In this section, you will be asked to describe the new parameters as well as use them to attempt to improve the performance of your model.

## Part (j) Short Answer Questions

  1. What model hyperparameters are shared by the NeuralBOW and CNN models?
  2. What new parameters are introduced by the CNN model?
  3. Choose two parameters unique the CNN model, perform at least 10 runs with different combinations of values for these parameters, and then report the dev set results below. ***Hint: Consider wrapping the training code above in a for loop the examines the different values.***  To do this efficiently, you should consider [this paper](http://www.jmlr.org/papers/volume13/bergstra12a/bergstra12a.pdf) from Bergstra and Bengio, underscoring the low efficiency of a grid search.  [This blog post](https://blog.floydhub.com/guide-to-hyperparameters-search-for-deep-learning-models/) also has a less formal treatment of the same topic.
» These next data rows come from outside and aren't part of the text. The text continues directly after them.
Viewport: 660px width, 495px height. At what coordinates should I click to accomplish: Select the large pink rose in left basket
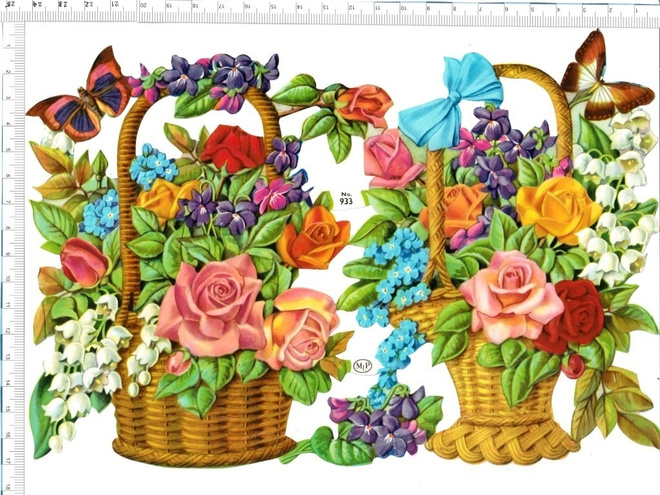pyautogui.click(x=212, y=305)
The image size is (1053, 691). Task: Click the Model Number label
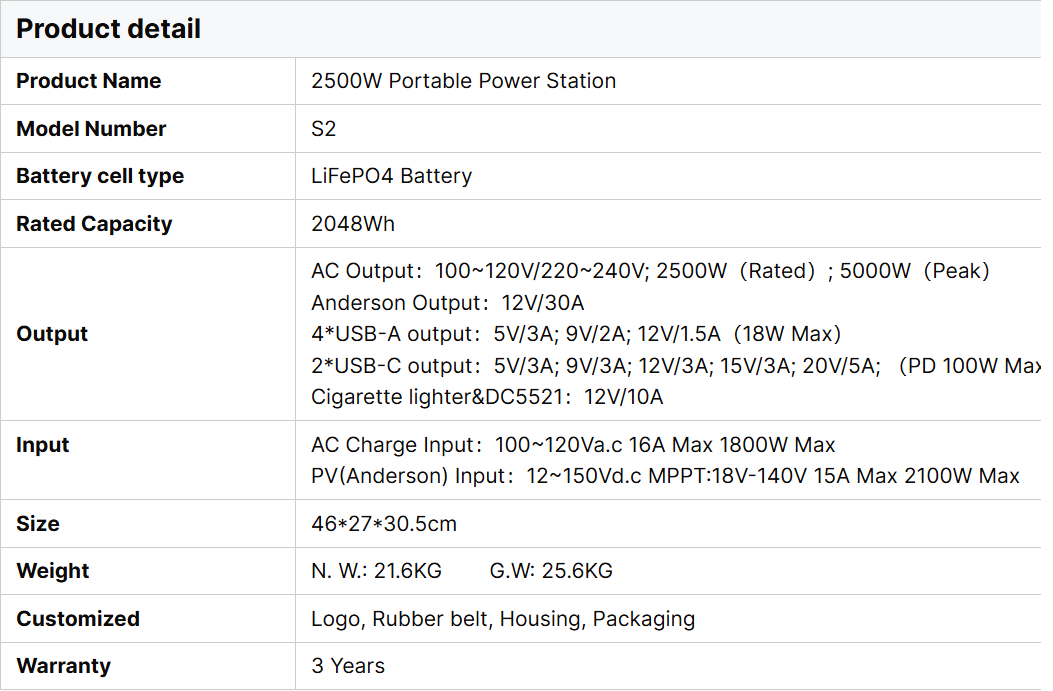91,129
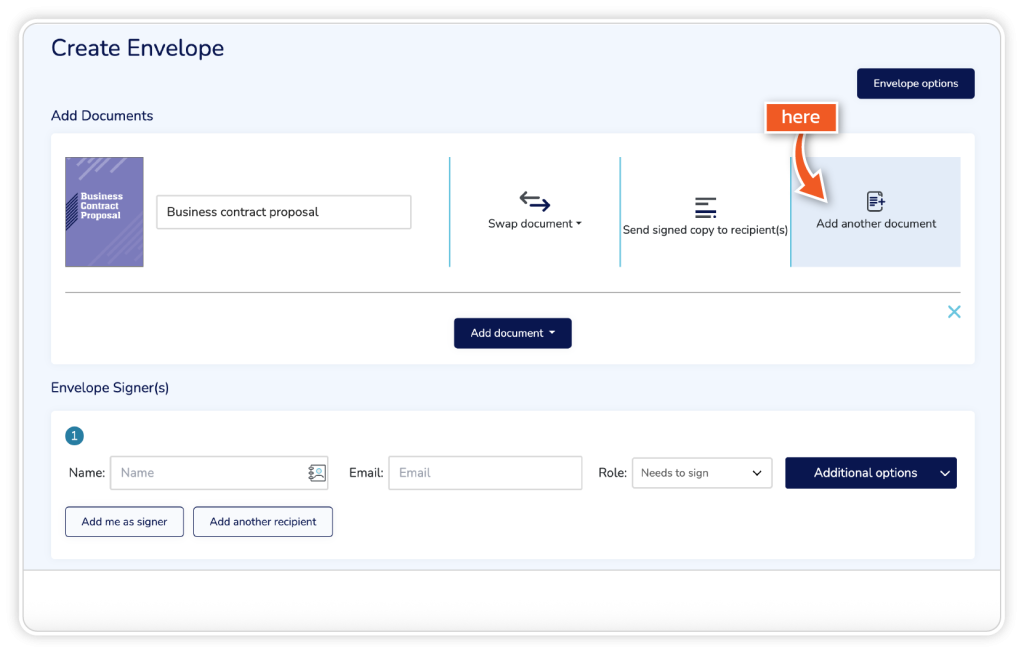The image size is (1024, 654).
Task: Click the orange 'here' callout label
Action: 800,117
  4. Describe any trends you see in experiments above (e.g., can you identify good ranges for the individual parameters; are there any interesting interactions?)
  5. Pick the three best configurations according to the dev set and evaluate them on the test data. Is the ranking of the three best models the same on the dev and test sets?